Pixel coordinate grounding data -
-.-.-

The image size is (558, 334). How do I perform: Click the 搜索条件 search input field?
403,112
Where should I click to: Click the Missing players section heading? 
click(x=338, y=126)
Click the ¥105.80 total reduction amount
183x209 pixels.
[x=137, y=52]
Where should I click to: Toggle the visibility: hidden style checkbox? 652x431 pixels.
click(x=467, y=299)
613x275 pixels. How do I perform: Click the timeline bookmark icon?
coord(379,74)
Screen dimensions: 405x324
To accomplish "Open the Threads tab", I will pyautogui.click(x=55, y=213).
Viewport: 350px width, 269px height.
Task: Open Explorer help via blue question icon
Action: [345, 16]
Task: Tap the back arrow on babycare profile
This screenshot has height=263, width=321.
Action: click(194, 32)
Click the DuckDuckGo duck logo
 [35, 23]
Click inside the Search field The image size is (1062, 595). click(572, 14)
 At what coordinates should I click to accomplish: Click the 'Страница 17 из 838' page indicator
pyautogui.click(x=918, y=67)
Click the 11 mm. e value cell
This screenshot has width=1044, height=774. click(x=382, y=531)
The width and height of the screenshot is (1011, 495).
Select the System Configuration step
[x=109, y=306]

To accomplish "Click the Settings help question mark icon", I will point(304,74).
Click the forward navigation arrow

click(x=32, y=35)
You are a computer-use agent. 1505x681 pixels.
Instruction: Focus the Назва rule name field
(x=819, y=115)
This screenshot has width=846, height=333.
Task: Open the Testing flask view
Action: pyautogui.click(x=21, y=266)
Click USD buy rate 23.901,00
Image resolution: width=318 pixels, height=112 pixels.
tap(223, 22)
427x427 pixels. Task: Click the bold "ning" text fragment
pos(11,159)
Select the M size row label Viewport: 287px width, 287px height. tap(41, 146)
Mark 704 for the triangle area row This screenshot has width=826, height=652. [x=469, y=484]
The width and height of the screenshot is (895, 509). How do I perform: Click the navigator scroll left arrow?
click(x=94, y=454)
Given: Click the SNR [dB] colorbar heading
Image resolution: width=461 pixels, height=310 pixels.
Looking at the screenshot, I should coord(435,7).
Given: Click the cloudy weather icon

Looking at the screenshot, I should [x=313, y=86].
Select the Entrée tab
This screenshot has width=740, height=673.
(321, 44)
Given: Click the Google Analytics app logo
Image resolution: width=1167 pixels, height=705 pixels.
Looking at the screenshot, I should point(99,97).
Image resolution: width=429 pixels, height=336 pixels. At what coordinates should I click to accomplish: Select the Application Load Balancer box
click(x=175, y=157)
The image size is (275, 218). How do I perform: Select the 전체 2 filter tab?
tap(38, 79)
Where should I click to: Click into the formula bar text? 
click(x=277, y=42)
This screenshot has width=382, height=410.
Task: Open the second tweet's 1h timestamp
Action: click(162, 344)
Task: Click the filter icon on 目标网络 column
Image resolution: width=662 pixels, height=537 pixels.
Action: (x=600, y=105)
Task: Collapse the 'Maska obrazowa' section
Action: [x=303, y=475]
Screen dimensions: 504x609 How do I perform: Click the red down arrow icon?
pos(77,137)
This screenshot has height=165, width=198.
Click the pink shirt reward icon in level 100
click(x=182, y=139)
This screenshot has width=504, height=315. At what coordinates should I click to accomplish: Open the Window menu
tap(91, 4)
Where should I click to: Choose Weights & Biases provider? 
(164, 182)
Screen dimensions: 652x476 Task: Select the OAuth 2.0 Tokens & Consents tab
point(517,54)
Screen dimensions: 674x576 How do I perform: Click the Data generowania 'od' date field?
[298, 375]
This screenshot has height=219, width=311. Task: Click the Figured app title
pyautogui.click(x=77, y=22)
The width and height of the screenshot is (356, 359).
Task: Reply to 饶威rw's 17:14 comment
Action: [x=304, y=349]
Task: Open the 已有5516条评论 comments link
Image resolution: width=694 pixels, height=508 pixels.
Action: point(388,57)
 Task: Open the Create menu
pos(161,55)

-.-.-

Exercise description - Reproduce exactly the lines above from the line with "427x427 pixels. Task: Click" to the line with "Mark 704 for", including both, and add nothing.

Solution to the problem -
427x427 pixels. Task: Click the bold "ning" text fragment
pos(11,159)
Select the M size row label Viewport: 287px width, 287px height. tap(41, 146)
Mark 704 for the triangle area row This screenshot has width=826, height=652. [x=469, y=484]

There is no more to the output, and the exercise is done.